Although the inlay is implanted unilaterally, it does not create a monovisual state. The eye with the implant remains emmetropic so both eyes work together at distance, and the lack of image magnification prevents aniseikonia. Examination and imaging of ocular structures are not affected by the inlay, and visual field testing of subjects with the inlay implanted show thresholds remaining within preoperative values.
Implanting the inlay
The inlay is implanted into a femtosecond laser-enabled pocket at a depth of 210 µm, centered on the line of sight of the patient's non-dominant eye. This target depth is deep enough to prevent topographic changes and shallow enough to minimize light scatter and maximize visual recovery.

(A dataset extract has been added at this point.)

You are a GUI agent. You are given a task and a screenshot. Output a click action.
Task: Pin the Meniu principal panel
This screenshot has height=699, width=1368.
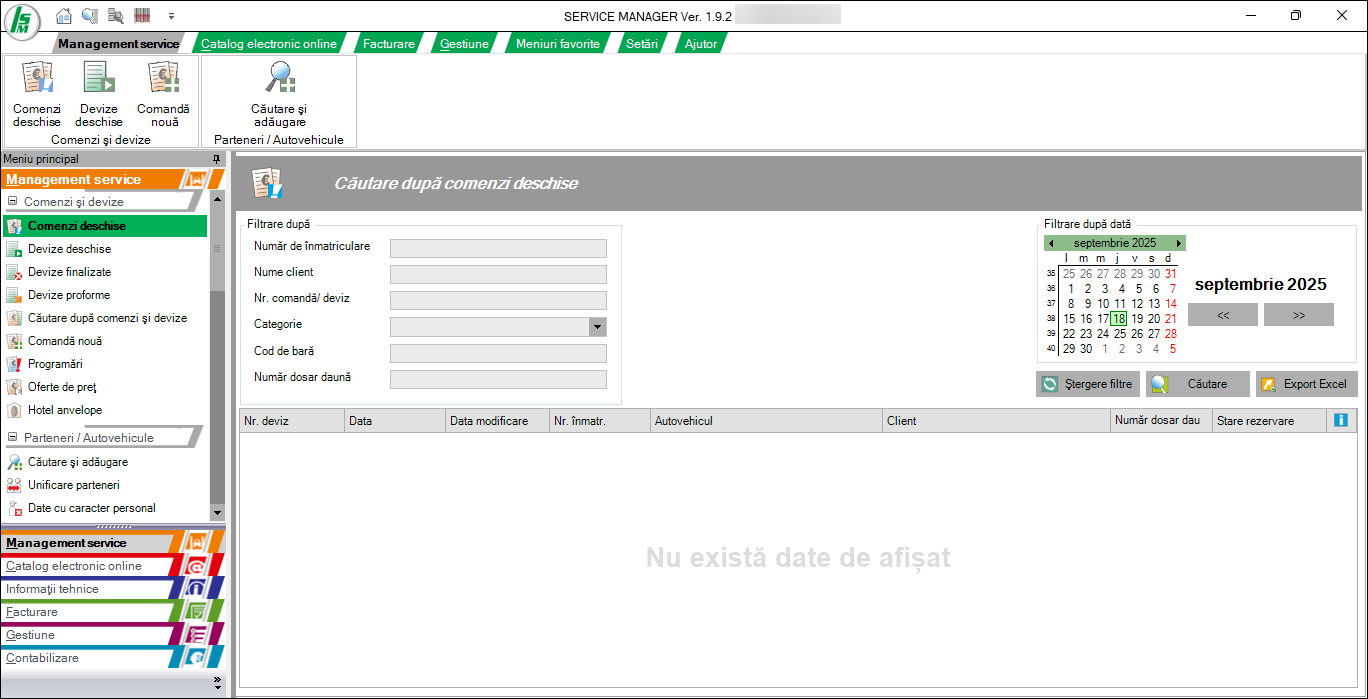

The pocket provides a number of distinct advantages. First, the majority of peripheral corneal nerves are preserved, which allows for maintained corneal sensitivity.
The transient dryness that can be observed after lamellar corneal refractive surgery is minimized with pockets. Pocket procedures also preserve the peripheral biomechanical properties of the cornea, which, like the anterior stroma, provide a majority of the biomechanical stability. Lastly, striae are not a concern because a lamellar flap is not created.
A combined LASIK and KAMRA procedure is gaining popularity outside the United States for the simultaneous treatment of ametropia and presbyopia. In this "SIM-LASIK" procedure, the inlay is placed under a 200-µm LASIK flap after an excimer ablation. This procedure allows surgeons to set the postoperative refractive target, thereby optimizing a patient's refractive status and outcomes.
Regulatory status and results
Enrollment in the current FDA Investigational Device Exemption clinical study was completed recently, and clinical trials are underway to fulfill requirements for FDA approval. To date, safety and efficacy results have been excellent.
The intracorneal inlay represents a new paradigm in the treatment of presbyopia. By utilizing the pinhole concept, this seemingly simple yet high-tech device selects for non-bent rays of light, which provides one of the broadest depths of focus of any of the known treatments for presbyopia. Future applications may include implantation in patients with pseudophakia and post-laser vision correction emmetropia
George O. Waring IV, MD is a clinical assistant professor, Emory University School of Medicine, Atlanta, and is the world surgical monitor for AcuFocus.